Provided material >>
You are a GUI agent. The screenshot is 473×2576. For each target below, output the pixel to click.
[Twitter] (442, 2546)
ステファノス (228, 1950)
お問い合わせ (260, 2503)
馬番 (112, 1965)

Exercise prompt >> Retype the entire listing exactly.

Output of the task >>
You are a GUI agent. The screenshot is 473×2576. For each target below, output the pixel to click.
[Twitter] (442, 2546)
ステファノス (228, 1950)
お問い合わせ (260, 2503)
馬番 (112, 1965)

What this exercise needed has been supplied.